Arbeitervereine verlieren an Einfluss: Rückschlag für die junge Bewegung

Der deutsch-französische Krieg und die Auseinandersetzungen innerhalb der Organisationen schwächen die junge Gewerkschaftsbewegung, die Zahl der Mitglieder sinkt dramatisch. Zwar können sich die Gewerkschaften im Zuge des wirtschaftlichen Booms (1871 bis 1873) stabilisieren, doch mit Beginn der Depression büßen sie erneut ihre Durchsetzungsfähigkeit ein.

Die ideologischen Konflikte zwischen den Gewerkschaften dauern an.

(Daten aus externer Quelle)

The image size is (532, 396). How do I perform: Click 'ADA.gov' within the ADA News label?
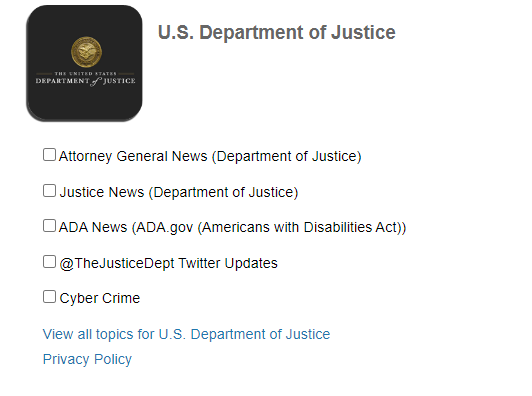[x=165, y=227]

Zwar legen 1875 die beiden sozialdemokratischen Strömungen (Lassalleaner und Eisenacher) ihren Streit bei und führen die Parteien und kurz danach die Gewerkschaften zusammen. 

Doch der Konflikt mit den liberal orientierten Hirsch-Dunckerschen Gewerkvereinen verschärft sich. Deutlichster Beweis: 1876, auf dem Leipziger Verbandstag, beschließen die liberalen Hirsch-Dunckerschen Gewerkvereine die Einführung einer Revers-Unterschrift, mit der sich jedes Mitglied als Gegner der Sozialdemokratie bekennen muss.

Nach der Verabschiedung des Sozialistengesetzes (1878) werden die Gewerkschaften von einer Verbotswelle überrollt: Aufgelöst werden alle, außer den Hirsch-Dunckerschen Gewerkvereinen und denen, die sich zuvor zur parteipolitischen Neutralität bekannt haben, z.B. der Buchdruckerverband, der Senefelderbund der Lithographen und Steindrucker, der Schiffszimmererverband und der Verband der sächsischen Berg- und Hüttenarbeiter.

Doch trotz staatlicher Unterdrückung wird Ende 1880 mit dem Wiederaufbau von Gewerkschaften begonnen. Es werden lokale Fachvereine, Kranken- und Sterbekassen, Wanderunterstützungen (zur Absicherung gegen die finanziellen Folgen von Streik und Arbeitslosigkeit) und Arbeitsnachweise gegründet.

Viele von ihnen werden 1888 erneut aufgelöst. Dennoch behalten die Gewerkschaften ihre Handlungsfähigkeit, die Streiks nehmen deutlich zu: Zwischen 1888 und 1890 werden 670 Streiks gezählt. Höhepunkt dieser Streikwelle ist der Streik der Bergarbeiter vom Mai 1889. Und die Zahl der Arbeiter, die sich den Gewerkschaften anschließen, wächst.